I’ve been a fan of the TV series Bones since it first aired in 2005. So it was only natural that I would start reading the mystery novels the show is based on, written by real-life forensic anthropologist Kathy Reichs. While initially disappointed that the books have little in common with the TV show besides the main character’s name and occupation, I found the first couple of books in the series (Deja Dead and Death du Jour) entertaining. But as I read the next few books, things started getting a little… predictable. Not the plots themselves, those are all twistedly complex. But in every book, three things would happen: Temperance Brennan would drink a lot of Diet Coke, she would wander off on her own and do something stupid that would enable the bad guys to attack her, and someone close to her would wind up in Terrible Danger. I eventually stopped reading the series, partly because I’d tired of those three things happening, and partly because I had other things to read.
However, I recently picked up Spider Bones, a much more recent entry in the series, and I was pleasantly surprised. Yes, it contains can after can of Diet Coke, Tempe wandering off alone, and her loved ones winding up in Terrible Danger. But the dialog is a lot more realistic than in the earlier books, the forensic jargon gets worked in more naturally, and the plot is as hard to guess as ever. Maybe it also helped that this book has a fresh setting: Hawaii. The other ones I’ve read take place primarily in Canada and North Carolina, and relocating most of the action to a new locale was a nice change.
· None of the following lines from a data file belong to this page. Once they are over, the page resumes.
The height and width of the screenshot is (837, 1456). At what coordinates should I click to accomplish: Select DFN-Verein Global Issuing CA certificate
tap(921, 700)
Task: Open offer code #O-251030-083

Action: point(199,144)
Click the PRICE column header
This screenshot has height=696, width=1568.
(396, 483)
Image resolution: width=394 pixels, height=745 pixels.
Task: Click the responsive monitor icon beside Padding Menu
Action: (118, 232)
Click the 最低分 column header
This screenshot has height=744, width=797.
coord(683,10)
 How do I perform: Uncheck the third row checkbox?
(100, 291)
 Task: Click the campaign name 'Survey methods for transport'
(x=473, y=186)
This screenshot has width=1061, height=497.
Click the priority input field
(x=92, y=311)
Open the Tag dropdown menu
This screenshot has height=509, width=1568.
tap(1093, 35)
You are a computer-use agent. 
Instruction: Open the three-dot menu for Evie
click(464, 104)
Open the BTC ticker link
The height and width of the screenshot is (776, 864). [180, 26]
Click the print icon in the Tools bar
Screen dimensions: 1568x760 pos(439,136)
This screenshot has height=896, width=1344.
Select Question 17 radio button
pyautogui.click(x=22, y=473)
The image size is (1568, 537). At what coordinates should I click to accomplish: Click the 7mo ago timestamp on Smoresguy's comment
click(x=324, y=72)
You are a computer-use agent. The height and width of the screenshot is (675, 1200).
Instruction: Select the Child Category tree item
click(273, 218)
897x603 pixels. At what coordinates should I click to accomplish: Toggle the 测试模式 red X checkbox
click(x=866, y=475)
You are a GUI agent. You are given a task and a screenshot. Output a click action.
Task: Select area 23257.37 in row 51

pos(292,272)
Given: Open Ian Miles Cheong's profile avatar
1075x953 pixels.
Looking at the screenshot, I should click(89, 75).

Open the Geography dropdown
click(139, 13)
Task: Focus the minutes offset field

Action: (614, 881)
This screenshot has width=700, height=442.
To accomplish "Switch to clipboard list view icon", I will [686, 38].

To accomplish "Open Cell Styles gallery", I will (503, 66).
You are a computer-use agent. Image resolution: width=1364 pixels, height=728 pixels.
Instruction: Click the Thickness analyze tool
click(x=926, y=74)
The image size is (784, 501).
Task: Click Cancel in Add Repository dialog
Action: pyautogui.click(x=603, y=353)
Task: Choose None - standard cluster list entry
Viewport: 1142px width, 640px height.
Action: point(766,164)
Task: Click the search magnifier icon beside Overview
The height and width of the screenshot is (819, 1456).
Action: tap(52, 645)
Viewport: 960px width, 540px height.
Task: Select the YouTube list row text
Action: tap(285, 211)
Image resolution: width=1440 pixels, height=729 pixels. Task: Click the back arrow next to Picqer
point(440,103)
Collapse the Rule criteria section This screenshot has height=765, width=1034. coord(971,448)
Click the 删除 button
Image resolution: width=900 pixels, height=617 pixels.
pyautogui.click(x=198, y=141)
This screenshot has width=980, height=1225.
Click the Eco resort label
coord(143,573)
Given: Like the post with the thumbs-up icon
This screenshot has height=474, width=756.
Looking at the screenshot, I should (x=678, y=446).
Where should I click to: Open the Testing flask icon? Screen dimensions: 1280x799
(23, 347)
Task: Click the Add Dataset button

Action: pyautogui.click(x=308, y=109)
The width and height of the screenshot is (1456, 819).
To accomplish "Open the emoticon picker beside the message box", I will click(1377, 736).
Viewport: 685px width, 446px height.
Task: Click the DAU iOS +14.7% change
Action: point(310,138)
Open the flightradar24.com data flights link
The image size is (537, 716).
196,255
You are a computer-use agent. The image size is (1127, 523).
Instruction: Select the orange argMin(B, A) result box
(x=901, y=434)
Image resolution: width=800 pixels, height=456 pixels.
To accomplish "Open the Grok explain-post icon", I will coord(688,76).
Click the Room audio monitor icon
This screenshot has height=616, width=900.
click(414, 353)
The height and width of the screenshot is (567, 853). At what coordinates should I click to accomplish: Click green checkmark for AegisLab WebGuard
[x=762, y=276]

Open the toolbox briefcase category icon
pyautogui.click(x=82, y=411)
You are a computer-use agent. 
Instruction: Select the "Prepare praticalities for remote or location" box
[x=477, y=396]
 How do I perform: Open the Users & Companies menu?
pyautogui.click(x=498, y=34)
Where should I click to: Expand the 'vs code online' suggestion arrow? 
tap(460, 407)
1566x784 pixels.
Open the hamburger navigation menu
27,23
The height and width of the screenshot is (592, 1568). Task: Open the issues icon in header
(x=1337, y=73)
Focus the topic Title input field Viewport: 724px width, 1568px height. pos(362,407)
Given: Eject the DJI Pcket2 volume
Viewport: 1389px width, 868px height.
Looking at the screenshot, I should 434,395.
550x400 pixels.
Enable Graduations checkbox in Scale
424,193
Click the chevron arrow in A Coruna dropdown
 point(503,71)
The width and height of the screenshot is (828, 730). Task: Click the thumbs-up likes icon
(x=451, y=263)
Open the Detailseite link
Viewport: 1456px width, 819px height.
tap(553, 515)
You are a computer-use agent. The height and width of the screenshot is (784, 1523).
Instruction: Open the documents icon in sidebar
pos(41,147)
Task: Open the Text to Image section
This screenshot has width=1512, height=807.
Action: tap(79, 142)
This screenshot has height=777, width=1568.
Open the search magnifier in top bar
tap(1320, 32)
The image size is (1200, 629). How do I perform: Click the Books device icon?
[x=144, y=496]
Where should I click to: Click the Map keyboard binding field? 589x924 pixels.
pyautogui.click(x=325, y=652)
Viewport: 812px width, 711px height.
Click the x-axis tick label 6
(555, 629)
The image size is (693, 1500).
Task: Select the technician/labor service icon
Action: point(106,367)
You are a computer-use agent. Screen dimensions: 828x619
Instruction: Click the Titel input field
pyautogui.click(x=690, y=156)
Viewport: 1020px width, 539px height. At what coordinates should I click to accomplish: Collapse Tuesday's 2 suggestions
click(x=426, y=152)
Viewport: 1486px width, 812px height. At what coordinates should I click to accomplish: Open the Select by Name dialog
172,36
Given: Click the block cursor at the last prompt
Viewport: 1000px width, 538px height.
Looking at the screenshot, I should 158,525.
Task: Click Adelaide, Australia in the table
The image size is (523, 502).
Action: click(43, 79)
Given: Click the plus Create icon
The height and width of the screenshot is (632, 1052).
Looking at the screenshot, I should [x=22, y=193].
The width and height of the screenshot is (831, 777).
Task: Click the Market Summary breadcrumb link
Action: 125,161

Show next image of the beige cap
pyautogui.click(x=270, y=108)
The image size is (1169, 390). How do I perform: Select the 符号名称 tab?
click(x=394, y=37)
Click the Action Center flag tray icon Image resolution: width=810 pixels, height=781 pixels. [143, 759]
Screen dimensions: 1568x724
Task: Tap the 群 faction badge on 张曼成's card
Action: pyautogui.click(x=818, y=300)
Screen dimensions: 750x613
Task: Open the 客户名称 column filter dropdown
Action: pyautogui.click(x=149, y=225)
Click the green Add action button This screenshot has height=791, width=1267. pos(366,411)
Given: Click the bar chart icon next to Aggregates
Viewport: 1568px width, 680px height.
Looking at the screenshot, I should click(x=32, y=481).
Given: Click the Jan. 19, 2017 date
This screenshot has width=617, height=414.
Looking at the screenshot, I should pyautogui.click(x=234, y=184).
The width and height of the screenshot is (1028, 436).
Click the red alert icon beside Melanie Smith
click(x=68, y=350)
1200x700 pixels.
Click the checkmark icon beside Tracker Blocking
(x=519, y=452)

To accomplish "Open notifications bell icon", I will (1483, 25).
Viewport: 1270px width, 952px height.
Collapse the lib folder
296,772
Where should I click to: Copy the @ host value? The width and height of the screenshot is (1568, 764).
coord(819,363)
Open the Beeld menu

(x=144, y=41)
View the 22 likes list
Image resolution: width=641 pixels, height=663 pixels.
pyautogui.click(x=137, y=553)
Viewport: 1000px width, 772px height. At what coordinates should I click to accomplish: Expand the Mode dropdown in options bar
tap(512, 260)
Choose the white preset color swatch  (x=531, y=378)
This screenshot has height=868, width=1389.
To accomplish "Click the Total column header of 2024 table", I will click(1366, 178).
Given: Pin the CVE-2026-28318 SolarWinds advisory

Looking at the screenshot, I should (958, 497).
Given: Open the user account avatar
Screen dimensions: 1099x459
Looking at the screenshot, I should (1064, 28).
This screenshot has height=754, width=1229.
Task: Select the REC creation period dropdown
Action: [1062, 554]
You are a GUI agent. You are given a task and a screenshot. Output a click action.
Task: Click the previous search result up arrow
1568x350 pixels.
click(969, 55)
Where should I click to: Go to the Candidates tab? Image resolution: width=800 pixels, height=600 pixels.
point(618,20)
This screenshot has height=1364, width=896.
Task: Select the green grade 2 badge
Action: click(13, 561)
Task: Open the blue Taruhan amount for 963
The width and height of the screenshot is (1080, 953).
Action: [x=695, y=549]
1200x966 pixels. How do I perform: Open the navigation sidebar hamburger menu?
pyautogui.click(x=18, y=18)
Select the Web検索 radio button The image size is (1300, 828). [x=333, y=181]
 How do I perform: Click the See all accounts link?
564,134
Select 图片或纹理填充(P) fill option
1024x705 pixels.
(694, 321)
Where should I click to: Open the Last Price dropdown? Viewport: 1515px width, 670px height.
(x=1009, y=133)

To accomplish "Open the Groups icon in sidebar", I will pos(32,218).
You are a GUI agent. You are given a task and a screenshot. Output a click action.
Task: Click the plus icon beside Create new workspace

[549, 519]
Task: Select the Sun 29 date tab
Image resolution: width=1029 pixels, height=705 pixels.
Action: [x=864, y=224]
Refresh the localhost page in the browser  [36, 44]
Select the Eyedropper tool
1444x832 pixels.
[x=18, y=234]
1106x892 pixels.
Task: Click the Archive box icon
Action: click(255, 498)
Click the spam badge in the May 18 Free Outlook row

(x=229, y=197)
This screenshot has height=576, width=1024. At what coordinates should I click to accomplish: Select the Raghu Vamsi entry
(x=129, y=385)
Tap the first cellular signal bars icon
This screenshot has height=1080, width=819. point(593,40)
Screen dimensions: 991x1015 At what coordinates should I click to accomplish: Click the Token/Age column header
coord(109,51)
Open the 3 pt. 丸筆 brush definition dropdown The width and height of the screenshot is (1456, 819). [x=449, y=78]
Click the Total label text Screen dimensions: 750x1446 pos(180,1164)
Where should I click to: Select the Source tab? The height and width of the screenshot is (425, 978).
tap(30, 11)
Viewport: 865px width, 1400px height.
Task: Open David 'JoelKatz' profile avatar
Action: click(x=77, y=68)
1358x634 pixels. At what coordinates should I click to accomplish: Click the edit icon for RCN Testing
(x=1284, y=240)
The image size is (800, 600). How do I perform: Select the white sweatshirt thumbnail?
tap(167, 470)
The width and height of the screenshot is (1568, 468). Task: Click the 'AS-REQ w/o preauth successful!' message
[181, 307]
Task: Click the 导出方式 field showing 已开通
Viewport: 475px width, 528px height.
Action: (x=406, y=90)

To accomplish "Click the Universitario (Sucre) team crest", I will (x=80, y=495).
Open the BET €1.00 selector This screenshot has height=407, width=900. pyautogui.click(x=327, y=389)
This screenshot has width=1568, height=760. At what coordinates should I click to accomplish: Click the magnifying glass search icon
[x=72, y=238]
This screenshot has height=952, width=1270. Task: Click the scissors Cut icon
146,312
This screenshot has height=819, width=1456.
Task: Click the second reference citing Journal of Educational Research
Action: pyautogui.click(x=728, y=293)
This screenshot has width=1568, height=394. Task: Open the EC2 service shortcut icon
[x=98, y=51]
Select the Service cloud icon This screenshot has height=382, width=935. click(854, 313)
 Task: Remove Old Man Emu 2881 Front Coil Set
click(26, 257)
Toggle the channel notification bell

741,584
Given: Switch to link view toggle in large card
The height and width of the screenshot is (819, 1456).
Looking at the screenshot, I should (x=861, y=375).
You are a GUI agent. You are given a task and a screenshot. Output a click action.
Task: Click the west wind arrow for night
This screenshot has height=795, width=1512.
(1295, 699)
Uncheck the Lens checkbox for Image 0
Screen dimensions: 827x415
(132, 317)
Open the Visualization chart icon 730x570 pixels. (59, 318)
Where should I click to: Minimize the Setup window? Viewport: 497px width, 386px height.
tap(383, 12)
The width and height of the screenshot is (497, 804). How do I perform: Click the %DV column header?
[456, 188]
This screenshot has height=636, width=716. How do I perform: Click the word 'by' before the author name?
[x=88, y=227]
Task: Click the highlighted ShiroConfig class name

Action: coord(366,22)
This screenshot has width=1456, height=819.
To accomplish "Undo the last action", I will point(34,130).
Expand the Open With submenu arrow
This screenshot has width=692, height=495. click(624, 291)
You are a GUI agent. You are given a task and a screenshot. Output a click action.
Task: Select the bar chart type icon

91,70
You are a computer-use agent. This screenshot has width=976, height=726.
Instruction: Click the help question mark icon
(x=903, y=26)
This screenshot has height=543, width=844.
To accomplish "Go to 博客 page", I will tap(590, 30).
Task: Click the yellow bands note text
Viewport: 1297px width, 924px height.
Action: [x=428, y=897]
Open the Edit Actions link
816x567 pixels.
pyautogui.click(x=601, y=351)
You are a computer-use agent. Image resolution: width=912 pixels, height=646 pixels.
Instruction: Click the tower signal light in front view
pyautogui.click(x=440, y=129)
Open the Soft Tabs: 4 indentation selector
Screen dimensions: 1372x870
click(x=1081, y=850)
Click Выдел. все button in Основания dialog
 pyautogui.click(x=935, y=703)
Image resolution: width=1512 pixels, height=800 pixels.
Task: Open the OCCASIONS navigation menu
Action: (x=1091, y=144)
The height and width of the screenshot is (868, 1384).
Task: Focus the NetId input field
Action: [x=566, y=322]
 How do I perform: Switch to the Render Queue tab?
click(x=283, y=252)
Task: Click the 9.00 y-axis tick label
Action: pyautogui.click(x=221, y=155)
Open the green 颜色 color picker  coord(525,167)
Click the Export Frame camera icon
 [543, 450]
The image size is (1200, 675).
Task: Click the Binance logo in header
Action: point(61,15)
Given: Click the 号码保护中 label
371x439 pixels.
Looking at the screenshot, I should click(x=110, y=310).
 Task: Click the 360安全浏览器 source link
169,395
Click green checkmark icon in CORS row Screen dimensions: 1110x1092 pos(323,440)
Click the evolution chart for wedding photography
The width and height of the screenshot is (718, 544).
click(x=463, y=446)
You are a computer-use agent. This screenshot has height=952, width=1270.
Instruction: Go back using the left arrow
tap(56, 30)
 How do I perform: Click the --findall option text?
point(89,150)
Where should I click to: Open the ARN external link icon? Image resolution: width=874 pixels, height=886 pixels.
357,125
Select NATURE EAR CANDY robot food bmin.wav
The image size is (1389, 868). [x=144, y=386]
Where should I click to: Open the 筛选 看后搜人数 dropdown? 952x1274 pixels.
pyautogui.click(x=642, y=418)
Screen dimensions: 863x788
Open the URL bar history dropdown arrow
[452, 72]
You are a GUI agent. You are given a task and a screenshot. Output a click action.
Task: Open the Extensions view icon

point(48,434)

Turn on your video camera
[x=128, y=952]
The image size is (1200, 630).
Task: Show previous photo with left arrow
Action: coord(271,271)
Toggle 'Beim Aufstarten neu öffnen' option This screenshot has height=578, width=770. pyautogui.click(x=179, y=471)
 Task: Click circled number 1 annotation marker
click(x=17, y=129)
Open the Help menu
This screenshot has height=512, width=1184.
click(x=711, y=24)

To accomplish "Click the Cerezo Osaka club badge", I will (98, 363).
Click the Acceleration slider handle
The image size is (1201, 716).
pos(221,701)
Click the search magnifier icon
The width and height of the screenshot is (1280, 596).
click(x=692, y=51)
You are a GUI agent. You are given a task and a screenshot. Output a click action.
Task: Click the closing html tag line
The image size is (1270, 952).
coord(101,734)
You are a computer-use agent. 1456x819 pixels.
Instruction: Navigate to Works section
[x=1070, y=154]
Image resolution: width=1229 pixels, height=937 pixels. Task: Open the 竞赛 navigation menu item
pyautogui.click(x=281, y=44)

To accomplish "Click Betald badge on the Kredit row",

Spider Bones concerns the remains of “Spider” Lowry, which Brennan identifies in present-day Canada. Except he supposedly died in Vietnam in the 1960s. So who’s buried in his grave? And why do more remains turn up sporting one of his dog tags? Like Reichs’ other novels, there are a lot of grisly descriptions of decomposed bodies, which mean this series is not for anyone squeamish who is blessed with a vivid imagination. And there are jokes about sexually deviant behavior, which one corpse was engaged in just prior to becoming a corpse, so this is also not for those who would find such material offensive. However, if you are a fan of forensic crime shows like the CSI trio or, yes, Bones, you might dig this book — and series — quite a lot.